In the acting assistant sheriff’s notes, according to the DA, it was noted that more work needed to be done in the investigation. However, without further investigation being conducted, executive leadership at the sheriff’s office directed Tapia to be arrested.
At the conclusion of the DA’s interview with the acting assistant sheriff, the “Acting Assistant Sheriff repeated several times that the follow-up investigation definitively established that there is no case against Deputy Tapia and he is not guilty of any criminal conduct,” the DA’s office said.

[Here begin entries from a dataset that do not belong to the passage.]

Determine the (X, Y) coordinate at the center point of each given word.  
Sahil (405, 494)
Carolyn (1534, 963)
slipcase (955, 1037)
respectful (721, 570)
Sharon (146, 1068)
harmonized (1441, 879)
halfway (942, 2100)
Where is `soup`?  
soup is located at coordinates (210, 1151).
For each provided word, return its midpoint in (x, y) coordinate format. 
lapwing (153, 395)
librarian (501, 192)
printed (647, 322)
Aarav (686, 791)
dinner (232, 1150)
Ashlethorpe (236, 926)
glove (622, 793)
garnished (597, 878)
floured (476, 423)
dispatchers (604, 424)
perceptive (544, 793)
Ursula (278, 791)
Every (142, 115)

“Deputy Carlos Tapia did not commit grand theft, theft by false pretenses or any sort of timecard fraud,” DA Wagstaffe said. “There were clerical errors in the manner in which work hours were coded but nothing showing criminal intent or criminal conduct. Additionally there was no monetary loss to the Sheriff’s Office by the miscoding.”
Tapia was arrested on the same day that a scathing 400-page report was released by the county’s independent investigator, accusing Sheriff Corpus of abusing power, creating a toxic work environment, retaliation, and having a romantic relationship with Assistant Sheriff Victor Aenlle. The county’s board of supervisors, the San Mateo County Deputy Sheriff’s Association and the San Carlos City Council have called on the sheriff to resign.
KRON4 has reached out to Sheriff Corpus for comment on the district attorney's decision.